Bisphenol A, or BPA, is a chemical that is primarily used to make polycarbonate plastics and epoxy resins that line the inside of metal cans. BPA has been the focus of many new studies regarding the health and safety of the chemical, and several municipalities have banned its use particularly in products that children will handle. Manufacturers that use BPA maintain that it is well studied and safe to use. Who is right?
Myth: It Is Unsafe to Heat Plastic Bottles in the Microwave
Fact: A recent small-scale study was conducted at the University of Cincinnati that claimed that BPA was released from polycarbonate plastic bottles when filled with boiling water. The American Chemical Society agrees that this occurrence is a natural phenomenon, and that chemical migration levels are known to increase with rising temperatures. The study went on to presume that the chemical levels remained high, even when the bottle was subsequently filled with room-temperature water, making the bottle unsafe after only one heating incident.
To disprove this theory, a Dutch research organization released the results of their independent study in 2008 that used 18 different polycarbonate baby bottles sold in Europe. They were heated and cooled repeatedly, and BPA levels measured at each cycle. Microwave heating showed no effect on the migration of BPA from the bottles into the drinking liquid.
Myth: BPA Degrades during Normal Use
Fact: Along with the concern that BPA breaks down with heating, it is a concern that using the dishwasher would degrade the plastic at the high heat used in the sterilizing and drying cycles. Studies have found this not to be the case, and BPA migration is not affected by normal use of a polycarbonate plastic product.

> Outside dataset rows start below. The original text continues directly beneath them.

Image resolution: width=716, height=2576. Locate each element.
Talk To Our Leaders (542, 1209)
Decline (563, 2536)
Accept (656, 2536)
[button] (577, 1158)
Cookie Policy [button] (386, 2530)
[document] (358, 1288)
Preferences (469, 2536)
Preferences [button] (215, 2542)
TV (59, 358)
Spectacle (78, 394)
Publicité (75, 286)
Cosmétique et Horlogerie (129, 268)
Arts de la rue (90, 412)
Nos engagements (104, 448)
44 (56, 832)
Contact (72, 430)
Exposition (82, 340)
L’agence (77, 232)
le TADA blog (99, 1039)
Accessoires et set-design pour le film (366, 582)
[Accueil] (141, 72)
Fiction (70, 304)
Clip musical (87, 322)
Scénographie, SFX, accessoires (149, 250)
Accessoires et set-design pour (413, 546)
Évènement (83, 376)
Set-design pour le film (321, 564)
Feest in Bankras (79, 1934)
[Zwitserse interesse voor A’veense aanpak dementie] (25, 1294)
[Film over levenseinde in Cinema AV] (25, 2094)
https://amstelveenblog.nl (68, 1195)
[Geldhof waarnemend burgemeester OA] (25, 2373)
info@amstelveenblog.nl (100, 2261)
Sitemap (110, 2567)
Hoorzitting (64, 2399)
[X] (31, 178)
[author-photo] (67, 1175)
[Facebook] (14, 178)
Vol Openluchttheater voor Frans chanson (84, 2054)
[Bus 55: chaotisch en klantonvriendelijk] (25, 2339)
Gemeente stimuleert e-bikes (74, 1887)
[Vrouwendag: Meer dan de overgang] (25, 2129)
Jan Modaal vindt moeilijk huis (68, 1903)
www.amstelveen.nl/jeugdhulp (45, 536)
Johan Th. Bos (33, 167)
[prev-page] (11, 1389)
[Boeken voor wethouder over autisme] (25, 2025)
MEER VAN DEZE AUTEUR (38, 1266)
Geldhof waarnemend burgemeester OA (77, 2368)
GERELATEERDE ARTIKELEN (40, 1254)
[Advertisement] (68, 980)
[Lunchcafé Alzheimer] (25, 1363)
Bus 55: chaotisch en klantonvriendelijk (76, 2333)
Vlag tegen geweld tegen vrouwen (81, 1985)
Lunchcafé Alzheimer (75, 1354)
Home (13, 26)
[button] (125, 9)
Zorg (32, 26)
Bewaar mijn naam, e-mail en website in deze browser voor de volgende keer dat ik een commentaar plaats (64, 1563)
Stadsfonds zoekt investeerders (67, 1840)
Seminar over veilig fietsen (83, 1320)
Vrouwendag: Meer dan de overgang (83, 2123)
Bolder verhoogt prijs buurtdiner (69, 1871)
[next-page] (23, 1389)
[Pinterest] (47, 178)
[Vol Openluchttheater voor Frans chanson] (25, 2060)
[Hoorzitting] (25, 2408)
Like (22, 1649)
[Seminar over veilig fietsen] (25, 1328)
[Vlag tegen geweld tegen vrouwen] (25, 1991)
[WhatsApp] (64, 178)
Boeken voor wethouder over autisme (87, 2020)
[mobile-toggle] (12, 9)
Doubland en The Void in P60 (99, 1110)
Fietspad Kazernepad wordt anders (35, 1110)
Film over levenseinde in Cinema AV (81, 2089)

Myth: BPA Accumulates in the Body
Fact: It is known that about 90% of the U.S. population has detectable levels of BPA in the body, particularly in urine samples which are typically used in studies to measure long-term exposure. The American Chemical Society, however, refers to studies on human volunteers that indicate that the metabolites of BPA are broken down and eliminated within 24 hours.
Myth: BPA Causes Cancer
Fact: A 2008 comprehensive assessment by the European Union found that BPA does not possess any significant carcinogenic potential. However, BPA acts like the female hormone estrogen in the body, so it is cause for concern in cancers of the breast and ovaries. Other areas of concern with chemicals that have hormonal properties are reproductive issues, such as infertility in women and erectile dysfunction in men. Because children have smaller bodies and chemical accumulation can occur at smaller doses, hormonal activity is a significant concern.
What’s Next for BPA?
In January 2010, the FDA updated its stand on BPA saying it now supports an assessment from toxicologists that there is cause for “some concern.” The agency will conduct extensive research into the safety of the chemicals use in any plastic container that would store food or liquid for consumption. The studies will involve both animal and human research and will be funded by economic stimulus money.